Похвала за правосудие. Сидит женщина, широкою драпировкою закутанная, на лице прозрачное покрывало. В руках держит зеркало, на рукоятке которого утверждены весы. Зеркало собирает лучи с неба и отражает их на пирамиду. Затейливая картинка, по объяснению поэта, имеет тот смысл, что «истинная похвала правосудия есть луч божественного света, совесть нашу успокаивающий, от которого свет, как от чистого зеркала правды, в вечность отражается» (II, 172). <...>

К царевичу Хлору. В узле орел парит в воздухе; к крыльям его привязана гирлянда из роз, в которую приплетены меч и весы; в своем клюве держит зеркало, собирающее их от звезды и потом отражающее их на северную часть глобуса, погружающегося в облака.
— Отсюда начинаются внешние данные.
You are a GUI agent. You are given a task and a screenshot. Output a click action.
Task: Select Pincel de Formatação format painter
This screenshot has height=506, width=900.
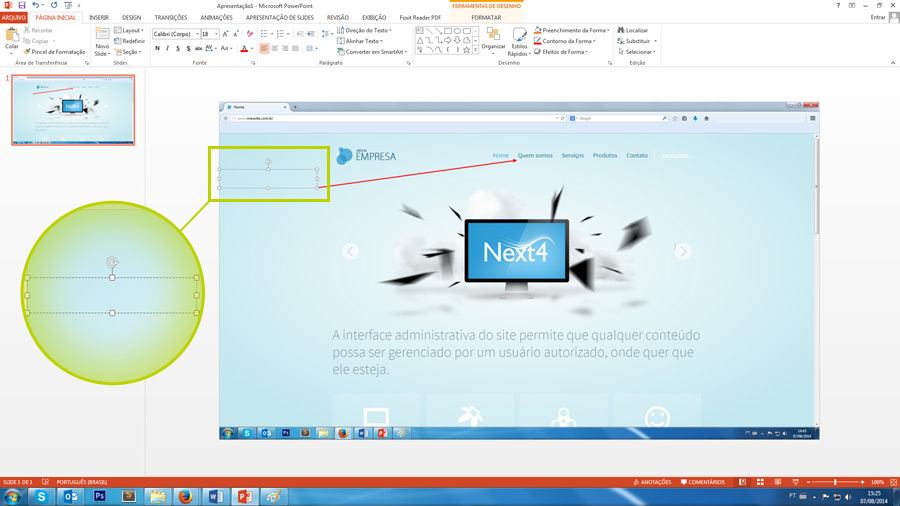click(55, 52)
По объяснению поэта значит: «Младой пернатых царь, к источнику праведного света возносящийся, несет на крыльях своих, в вязанке приятностей жизни, правосудие и оборону, и зерцалом справедливости заимствуя луч счастливой планеты, обращает благотворное оной влияние на пределы Севера» (II, 412) <...>

Монумент милосердию. Человеколюбие, в виде женщины, сидящей на престоле, лучом от зеркала истины поражает тиранство, представленное тоже в виде женщины, но распростертой на земле. Около разбросаны поломанное колесо, веревка, пила и другие орудия муки (II, 520).
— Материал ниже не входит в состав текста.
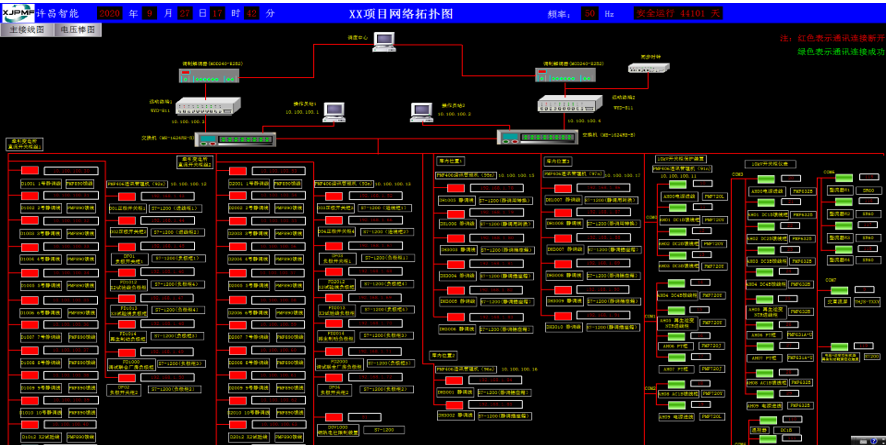Click the year field showing 2020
К образу «зерцала истины» Державин обращался неоднократно, в том числе в тяжеловесной оде «На коварство французского возмущения и в честь князя Пожарского» (1790), за десять лет до конца столетия предвосхитившей если не сами события 1805—1807 годов, то логику их восприятия и риторику освещения:

«Возьмем же истины зерцало, /Посмотрим в нем твоих путей; / Ехиднино раскроем жало, / Сокрытое в груди твоей; / Исследуем твои деяньи, / Все виды, козни и желаньи, / И обнажим тебя всего: / Уже я зрю хамелеона, / Для польз твоих, для ближних стона, / В изгибах сердца твоего» [курсив мой. — Т.С. (Державин I, 317)3.]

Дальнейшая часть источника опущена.